Upper bound of the bias between the ATEs using estimated IPW and true IPW

32 Views Asked by At

This is a causal inference problem.

Assume we have $n$ iid subjects i=1,..., n, we have feature vector$X_i \in R^p$, a response $Y_i$and treatment assignment $W_i \in \{0,1\}$, potential outcomes are $Y_i(0)$and $Y_i(1)$ and $Y_i=Y_i(W_i)$.

ATE is the average treatment effect.
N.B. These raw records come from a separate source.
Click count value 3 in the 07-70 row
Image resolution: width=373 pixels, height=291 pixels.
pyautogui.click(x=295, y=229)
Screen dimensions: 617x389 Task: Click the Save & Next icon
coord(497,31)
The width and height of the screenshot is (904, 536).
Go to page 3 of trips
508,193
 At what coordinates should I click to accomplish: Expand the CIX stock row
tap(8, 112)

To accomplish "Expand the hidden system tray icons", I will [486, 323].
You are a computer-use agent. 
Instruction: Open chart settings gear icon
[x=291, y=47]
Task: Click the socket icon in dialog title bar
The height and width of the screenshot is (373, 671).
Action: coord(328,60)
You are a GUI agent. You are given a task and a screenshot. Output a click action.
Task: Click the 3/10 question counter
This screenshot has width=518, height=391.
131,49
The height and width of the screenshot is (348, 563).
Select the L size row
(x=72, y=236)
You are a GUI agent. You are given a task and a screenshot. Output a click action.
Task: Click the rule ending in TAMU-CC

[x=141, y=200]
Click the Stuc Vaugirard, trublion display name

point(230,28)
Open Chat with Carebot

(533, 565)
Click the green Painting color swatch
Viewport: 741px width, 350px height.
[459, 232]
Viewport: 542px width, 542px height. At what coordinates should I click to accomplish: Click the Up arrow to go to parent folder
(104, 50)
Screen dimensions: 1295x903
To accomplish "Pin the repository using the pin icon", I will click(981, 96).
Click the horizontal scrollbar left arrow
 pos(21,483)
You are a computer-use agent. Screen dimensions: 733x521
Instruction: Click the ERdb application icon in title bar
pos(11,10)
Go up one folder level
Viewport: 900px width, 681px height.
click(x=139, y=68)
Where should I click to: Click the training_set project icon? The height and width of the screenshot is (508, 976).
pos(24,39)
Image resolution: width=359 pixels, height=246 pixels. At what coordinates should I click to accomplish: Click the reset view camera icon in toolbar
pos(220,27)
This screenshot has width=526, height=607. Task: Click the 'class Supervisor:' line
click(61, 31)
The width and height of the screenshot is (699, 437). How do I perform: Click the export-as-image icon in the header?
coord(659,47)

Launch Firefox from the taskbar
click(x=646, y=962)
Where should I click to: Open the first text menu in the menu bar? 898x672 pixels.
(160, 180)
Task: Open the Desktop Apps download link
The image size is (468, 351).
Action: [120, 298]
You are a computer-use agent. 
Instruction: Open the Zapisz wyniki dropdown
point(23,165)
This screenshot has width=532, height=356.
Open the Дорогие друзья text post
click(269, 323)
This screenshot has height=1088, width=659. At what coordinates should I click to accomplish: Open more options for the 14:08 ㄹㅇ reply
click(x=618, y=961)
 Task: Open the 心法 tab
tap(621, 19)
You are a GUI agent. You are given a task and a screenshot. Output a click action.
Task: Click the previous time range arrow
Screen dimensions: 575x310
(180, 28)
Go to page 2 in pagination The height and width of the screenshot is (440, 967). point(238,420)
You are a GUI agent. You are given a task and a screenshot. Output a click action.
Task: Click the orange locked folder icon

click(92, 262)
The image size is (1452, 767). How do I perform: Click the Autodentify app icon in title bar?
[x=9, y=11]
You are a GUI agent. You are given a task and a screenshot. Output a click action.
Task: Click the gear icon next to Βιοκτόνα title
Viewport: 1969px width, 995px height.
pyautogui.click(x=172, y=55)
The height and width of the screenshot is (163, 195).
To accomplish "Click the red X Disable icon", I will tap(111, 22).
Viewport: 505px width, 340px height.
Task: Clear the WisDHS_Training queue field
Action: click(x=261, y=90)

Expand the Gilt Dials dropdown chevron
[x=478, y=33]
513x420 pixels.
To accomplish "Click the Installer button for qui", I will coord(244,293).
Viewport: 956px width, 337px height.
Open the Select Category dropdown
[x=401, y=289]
Under unconfoundedness, $[\{Y_i(0),Y_i(1)\}\perp W_i] | X_i$. We have ATE = $\tau=E[Y_i(1)-Y_i(0)]=E[\frac{W_iY_i}{e(X_i)}-\frac{(1-W_i)Y_i}{1-e(X_i)}]$ where $e(x)=P[W_i=1|X_i=x]$.

Inverse-propensity weighted estimator is unbiased if we know the propensity score $e(.)$: $\hat\tau_{IPW}^{\ast}=\frac{1}{n}\sum^n_{i=1}(\frac{W_iY_i}{e(X_i)}-\frac{1-W_iY_i}{1-e(X_i)}),\space E[\hat\tau_{IPW}^{\ast}]=\tau$. $\hat\tau_{IPW}^{\ast}$ is Oracle IPW estimator.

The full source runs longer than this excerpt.